Hello and welcome to November!
- All equity indexes shown had positive returns for October with large cap growth (+8.7%) leading the way. Not to be a wet blanket, but we think it's important to remember (and remind clients) that a return of +8.7% is closer to the average annual equity return, not the average monthly return.
- US REITs (+8.2%) and the S&P 500 (+7.0%) were the next highest monthly returns.
- Non-US equities generally trailed their US counterparts with emerging markets (+1.0%) generating the lowest monthly equity return. Emerging markets is the only equity benchmark with a negative return YTD (-0.3%).
In fixed income:
- The yield curve saw a narrowing between the short and long end of the curve. Specifically, yields on the 2, 3, and 5 Yr Treasury rose 20, 22 and 20 bps while the 20 and 30 Yr Treasuries saw their yields decline by 4 and 15 bps respectively.
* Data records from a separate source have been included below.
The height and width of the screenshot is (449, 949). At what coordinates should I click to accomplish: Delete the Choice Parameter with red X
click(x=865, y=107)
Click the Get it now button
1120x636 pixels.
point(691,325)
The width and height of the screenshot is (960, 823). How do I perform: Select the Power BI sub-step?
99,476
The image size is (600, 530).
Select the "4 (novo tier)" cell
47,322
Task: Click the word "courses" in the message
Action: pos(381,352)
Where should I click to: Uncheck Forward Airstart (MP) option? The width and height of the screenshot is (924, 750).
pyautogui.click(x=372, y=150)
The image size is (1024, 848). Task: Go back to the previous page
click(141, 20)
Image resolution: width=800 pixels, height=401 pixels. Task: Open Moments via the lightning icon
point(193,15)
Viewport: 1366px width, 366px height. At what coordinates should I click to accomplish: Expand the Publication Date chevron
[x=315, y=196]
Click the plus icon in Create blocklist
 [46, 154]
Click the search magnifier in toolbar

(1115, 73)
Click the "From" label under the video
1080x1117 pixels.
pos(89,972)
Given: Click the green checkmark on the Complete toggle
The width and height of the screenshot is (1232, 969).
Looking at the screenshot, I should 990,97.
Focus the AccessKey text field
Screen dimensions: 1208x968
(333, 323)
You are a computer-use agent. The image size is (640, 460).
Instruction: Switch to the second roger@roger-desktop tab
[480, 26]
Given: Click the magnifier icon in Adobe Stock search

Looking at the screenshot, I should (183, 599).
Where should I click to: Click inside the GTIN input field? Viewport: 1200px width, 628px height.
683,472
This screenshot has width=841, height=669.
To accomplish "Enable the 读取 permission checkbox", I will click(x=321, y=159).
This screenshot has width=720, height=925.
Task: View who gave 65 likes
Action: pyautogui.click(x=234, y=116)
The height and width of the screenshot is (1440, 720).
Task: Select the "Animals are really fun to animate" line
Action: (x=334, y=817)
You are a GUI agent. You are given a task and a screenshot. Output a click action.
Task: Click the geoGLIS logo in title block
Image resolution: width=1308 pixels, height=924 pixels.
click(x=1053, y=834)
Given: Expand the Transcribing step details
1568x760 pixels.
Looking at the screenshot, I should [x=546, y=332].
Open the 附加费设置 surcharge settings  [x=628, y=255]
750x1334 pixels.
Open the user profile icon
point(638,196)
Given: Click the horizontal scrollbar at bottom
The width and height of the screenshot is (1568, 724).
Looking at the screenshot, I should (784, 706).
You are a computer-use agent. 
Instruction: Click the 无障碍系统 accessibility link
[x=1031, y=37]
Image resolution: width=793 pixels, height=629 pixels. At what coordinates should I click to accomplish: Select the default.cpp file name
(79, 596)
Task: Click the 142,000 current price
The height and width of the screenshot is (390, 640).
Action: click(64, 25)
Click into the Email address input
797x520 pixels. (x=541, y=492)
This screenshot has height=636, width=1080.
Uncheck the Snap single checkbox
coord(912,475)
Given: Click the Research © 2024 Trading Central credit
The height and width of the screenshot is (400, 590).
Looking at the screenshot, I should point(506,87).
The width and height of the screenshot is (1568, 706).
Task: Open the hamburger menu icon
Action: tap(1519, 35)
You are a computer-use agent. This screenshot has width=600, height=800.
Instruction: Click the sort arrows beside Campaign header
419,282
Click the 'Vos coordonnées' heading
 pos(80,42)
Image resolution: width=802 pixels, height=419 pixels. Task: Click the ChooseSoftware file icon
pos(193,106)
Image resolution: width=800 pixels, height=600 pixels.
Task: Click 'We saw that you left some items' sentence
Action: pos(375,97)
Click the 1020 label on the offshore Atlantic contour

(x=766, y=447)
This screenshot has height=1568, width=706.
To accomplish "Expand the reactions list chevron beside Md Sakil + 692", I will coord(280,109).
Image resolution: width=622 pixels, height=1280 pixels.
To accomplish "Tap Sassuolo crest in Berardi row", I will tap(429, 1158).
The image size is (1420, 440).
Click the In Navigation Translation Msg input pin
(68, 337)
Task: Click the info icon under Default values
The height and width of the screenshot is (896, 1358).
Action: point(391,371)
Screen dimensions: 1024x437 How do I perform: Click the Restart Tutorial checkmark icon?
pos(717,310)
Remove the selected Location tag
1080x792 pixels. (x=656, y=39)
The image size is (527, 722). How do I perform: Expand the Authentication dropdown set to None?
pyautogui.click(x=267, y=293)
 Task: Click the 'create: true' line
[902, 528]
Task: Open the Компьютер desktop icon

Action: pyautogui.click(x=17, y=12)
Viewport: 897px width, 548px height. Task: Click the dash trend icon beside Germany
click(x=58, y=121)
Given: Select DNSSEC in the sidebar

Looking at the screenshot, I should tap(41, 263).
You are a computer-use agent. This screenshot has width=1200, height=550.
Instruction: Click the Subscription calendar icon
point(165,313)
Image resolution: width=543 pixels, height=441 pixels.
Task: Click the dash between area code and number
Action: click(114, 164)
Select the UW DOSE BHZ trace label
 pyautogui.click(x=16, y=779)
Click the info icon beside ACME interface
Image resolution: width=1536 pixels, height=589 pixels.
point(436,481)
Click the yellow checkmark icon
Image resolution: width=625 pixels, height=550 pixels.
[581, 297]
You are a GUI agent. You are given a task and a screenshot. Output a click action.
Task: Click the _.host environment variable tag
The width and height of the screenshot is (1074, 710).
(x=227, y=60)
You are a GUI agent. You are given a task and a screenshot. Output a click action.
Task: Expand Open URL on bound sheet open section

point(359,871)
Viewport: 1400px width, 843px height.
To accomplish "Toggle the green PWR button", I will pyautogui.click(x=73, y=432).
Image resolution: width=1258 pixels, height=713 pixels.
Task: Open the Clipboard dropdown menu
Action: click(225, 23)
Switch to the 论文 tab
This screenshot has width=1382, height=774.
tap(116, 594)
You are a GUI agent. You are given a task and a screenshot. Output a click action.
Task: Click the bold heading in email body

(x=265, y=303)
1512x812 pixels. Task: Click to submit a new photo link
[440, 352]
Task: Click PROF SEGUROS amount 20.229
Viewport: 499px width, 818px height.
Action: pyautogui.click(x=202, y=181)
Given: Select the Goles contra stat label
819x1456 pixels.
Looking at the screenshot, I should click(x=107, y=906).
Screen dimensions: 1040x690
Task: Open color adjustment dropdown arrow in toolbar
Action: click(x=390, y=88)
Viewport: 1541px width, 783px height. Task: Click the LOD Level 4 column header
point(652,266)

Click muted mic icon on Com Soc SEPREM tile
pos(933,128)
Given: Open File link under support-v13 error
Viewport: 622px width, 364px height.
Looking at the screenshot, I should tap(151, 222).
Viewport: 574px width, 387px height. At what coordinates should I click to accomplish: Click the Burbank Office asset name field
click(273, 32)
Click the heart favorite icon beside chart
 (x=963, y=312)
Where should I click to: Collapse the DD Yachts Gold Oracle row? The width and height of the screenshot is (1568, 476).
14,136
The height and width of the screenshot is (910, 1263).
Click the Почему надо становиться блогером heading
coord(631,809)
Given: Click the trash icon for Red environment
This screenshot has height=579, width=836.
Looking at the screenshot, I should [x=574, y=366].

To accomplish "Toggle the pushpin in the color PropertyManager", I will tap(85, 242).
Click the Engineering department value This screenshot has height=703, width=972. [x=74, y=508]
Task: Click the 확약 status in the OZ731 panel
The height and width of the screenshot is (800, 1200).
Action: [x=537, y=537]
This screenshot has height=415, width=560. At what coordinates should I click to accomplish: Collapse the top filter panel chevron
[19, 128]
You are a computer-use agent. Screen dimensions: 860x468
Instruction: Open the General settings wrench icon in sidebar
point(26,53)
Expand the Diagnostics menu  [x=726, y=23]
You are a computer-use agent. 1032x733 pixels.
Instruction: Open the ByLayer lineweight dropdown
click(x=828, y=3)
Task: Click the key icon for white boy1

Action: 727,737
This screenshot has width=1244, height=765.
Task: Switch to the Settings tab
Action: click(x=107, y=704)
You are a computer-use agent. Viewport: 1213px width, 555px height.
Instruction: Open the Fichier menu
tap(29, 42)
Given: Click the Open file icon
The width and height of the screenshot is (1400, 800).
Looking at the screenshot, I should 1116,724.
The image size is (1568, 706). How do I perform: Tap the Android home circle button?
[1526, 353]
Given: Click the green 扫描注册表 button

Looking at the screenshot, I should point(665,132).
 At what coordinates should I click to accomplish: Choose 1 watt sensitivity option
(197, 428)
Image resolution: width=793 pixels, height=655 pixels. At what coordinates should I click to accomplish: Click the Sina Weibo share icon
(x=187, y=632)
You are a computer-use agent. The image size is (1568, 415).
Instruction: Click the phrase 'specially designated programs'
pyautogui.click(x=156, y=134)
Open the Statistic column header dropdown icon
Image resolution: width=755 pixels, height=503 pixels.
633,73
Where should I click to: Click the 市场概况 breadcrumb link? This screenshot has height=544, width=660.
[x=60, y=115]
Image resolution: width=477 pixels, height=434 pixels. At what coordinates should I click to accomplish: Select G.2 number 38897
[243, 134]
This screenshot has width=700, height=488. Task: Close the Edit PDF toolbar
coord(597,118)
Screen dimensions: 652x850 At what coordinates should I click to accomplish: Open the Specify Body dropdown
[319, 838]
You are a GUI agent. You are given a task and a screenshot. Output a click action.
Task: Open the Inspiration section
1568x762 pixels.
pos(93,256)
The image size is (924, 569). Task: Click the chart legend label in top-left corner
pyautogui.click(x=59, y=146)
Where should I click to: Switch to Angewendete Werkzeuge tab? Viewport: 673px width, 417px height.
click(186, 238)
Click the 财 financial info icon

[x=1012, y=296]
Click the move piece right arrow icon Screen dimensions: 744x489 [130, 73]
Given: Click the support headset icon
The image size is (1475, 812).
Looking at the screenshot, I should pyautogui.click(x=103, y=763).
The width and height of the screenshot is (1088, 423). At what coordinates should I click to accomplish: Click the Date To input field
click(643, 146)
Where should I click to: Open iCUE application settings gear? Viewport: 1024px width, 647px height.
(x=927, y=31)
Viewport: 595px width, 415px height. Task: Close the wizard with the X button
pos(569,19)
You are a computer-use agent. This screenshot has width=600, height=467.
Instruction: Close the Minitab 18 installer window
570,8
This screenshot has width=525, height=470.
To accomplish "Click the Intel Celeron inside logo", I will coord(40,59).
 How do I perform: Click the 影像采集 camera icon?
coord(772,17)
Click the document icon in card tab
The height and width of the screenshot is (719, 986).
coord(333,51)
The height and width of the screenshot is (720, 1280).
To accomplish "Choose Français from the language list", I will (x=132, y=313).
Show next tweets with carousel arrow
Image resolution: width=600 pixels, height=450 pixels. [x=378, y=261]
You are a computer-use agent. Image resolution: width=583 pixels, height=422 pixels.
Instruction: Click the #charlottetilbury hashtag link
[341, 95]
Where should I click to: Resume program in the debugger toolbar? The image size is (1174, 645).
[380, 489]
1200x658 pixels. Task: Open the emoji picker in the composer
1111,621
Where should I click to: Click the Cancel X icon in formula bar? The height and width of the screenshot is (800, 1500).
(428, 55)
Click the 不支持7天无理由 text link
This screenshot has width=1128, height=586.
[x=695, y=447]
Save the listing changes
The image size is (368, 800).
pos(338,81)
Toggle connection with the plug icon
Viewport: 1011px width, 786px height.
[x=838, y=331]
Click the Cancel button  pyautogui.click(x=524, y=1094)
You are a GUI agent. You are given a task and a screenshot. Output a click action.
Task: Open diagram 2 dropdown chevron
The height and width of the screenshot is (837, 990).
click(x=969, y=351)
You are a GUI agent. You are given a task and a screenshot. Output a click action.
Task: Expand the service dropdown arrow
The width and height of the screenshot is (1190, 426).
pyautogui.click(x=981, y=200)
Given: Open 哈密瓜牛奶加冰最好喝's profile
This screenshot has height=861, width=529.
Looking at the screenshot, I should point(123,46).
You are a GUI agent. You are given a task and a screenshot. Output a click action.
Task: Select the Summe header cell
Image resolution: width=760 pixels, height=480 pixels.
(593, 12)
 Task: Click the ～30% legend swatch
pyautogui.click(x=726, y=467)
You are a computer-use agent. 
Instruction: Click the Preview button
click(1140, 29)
- Similarly, 10+ Yr Treasuries ( +1.7%) and Corporates (+1.5%) were two of the three fixed income indexes with positive returns in October.
- The other was ST TIPS (+0.7%) which continues to benefit from increased inflation concerns. The index is now up +5.0% YTD, leading all fixed income indexes.
- 5-10 Yr Treasuries were the hardest hit for the month, declining -0.6%.
- The majority of fixed income indexes are negative on a YTD basis through October.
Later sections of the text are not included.